Jongo, by British company Pure, is a recent addition to the wireless market. Controlled via smartphone or tablet through the Pure Connect app, one of the main selling points is the price — it’s cheaper than Sonos. A further benefit is that it’s Bluetooth-enabled, allowing you to stream music directly from a smartphone or tablet.
A wired solution just about to be launched by British-based Armour Home is Systemline 7. “The benefit of Systemline 7 is that it uses ‘an open access internet protocol gateway’; many mass-market products are ‘closed’. In basic terms, this means we publish all the information on how the system is controlled, meaning that other elements of smart home technology (be that a controller such as Control4) can be integrated with some ease,” explains Bob Abraham of Armour Home. It also comes with a built-in music server. With a number of other systems, such as Sonos, you’ll need an external music server to store your music; this may be your phone, a PC, a NAS (network attached storage) drive, or a dedicated media server such as Zoneripper.
Gone are the days of ugly, bulky speakers with power cables trailing across the carpet. Speaker options are numerous (some systems even allow you to connect to existing speakers) and specification will again be down to a number of factors. For owners of minimalistic interiors who wish to see technology concealed, built-in wall or ceiling speakers are the way to go (try Amina). There’s even the option for speakers to be hidden behind artwork; check out Artcoustic. However, if you’re looking to move on in the near future or adding speakers retrospectively, then freestanding speakers are becoming increasing sleeker and smaller. The positioning of speakers can be key, too.
“Homeowners tend to go wrong by relying on very poor-quality in-ceiling speakers. Kitchens and bathrooms are both full of hard, reflective surfaces, so acoustics are always going to be challenging; in these rooms in-ceiling speakers are fine, but in living rooms, bedrooms, etc, multi-room audio can and should be done better through the use of in-wall speakers, TV sound bars (e.g. Sonos Playbar) or good-looking bookshelf speakers,” says Will Brocklebank.
The Integrated Home
Another key question to address from the outset is whether you just want multi-room audio, or whether you aim to include other elements of smart home technology. For example, you may want to include high-definition TV, smart lighting, security — the possibilities with smart home technology are too numerous to name here (and the sky can be the limit when it comes to budget).
The task of integrating these technologies and controlling all via a single dedicated control (be that a wall-mounted panel, a handheld device or even a tablet or smartphone) is a complex one. This is because different pieces of kit use different ‘communication protocols’ to do their job — welcome to the complex world of WiFi, ZigBee, Z-wave and the like. Getting these different protocols to ‘talk’ to one another is where the complexity lies. And that’s not even to mention that products from different manufacturers which use the same protocol (i.e. WiFi) may not be able to communicate with one another.

▶ _SUPPLIED MATERIAL_
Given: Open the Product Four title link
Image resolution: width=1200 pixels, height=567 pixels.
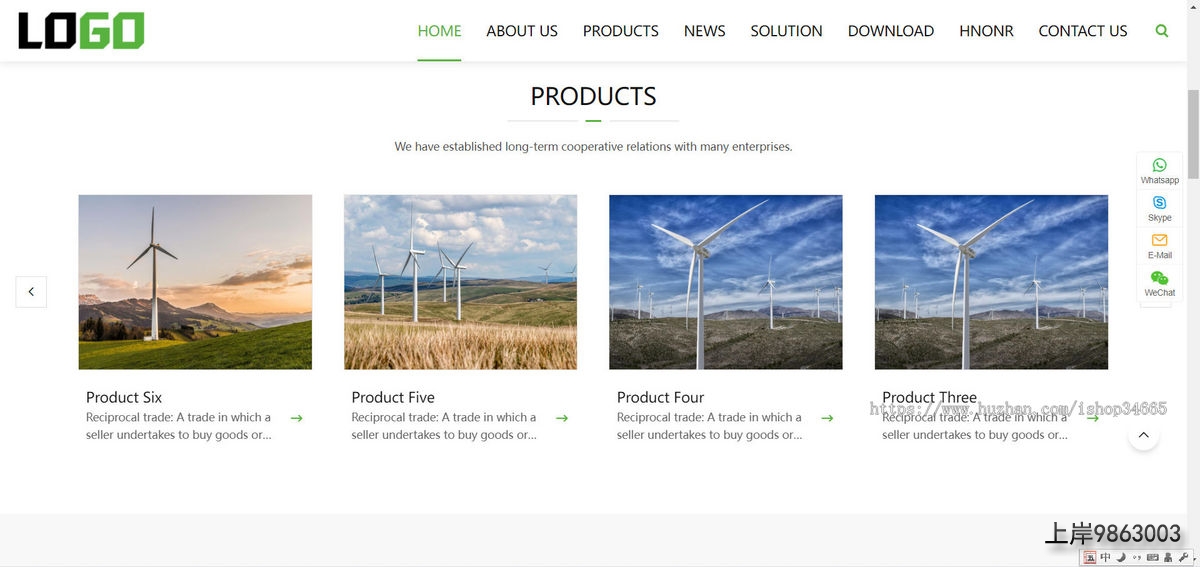Looking at the screenshot, I should pos(660,397).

▶ _AIM_
Continue the multi-room audio article from its last sentence, in the same register, carrying on the discussion of integrating smart home technologies under a single control.

▶ _EXERCISE ANSWER_
Integration is therefore a task best left to a CEDIA-accredited smart home installation specialist (below, we look at a handful of CEDIA-award-winning projects). Such companies will not only design a system and install the kit, but will get all the technology talking, allowing for control via one device. There are also some companies that specialise in providing a range of products which are designed to be integrated. One example is Fibaro UK.
“By employing Fibaro Z-Wave Sensors, you can add a variety of useful extra features to your multi-room audio system. For example, by installing a Fibaro Motion Sensor in an en suite, the homeowner can set it to detect motion in the bathroom and bedroom and react by turning the music on or off,” says Daniel Knight, Fibaro UK’s technical director. “The system can also expand further and switch on lights, heaters or extractor fans at the same time, or at a scheduled time of the day. The benefit to automating these small actions is so you don’t have to keep taking your phone out of your pocket for quick actions to begin.”
The Integrated Self Build
CEDIA celebrates the best in smart home installation through its annual awards scheme, and the solution which James & Giles implemented in this striking London self-build was recently hailed by the judges as “a solution which integrates everything — tech, architecture and great interior design”. It went on to win the Best Integrated Home Under £100,000 category in the CEDIA Awards 2014. “The client was keen to retain the home’s Code for Sustainable Homes Level 4 and BREEAM EcoHomes rating of ‘Very Good’,” says Giles Sutton, director of James & Giles.
“Our cost-effective system successfully manages the chief low-energy features, including the heat-recovery ventilation, heating and solar-shading, alongside lighting, security and home entertainment.”
In this open plan house, concealment of the technology was important to maintaining the clean aesthetic. With most walls and floors constructed in solid concrete or glass, embedding the cabling and technology was either impractical or impossible. So James & Giles’ ingenious solution was for a ‘chimney’, which runs through the core of the home, to provide a location for the service run of cabling and HVAC components. In the main living space this central core also houses a flat-screen TV, and behind a detachable acrylic panel, which blends in with the panels when not in use, a soundbar and subwoofer.
The client can operate all the sub-systems in the house from a Control4 touchscreen, iPad or smart phone. Meanwhile, a discrete plant room is home to the technology hub, which stores equipment.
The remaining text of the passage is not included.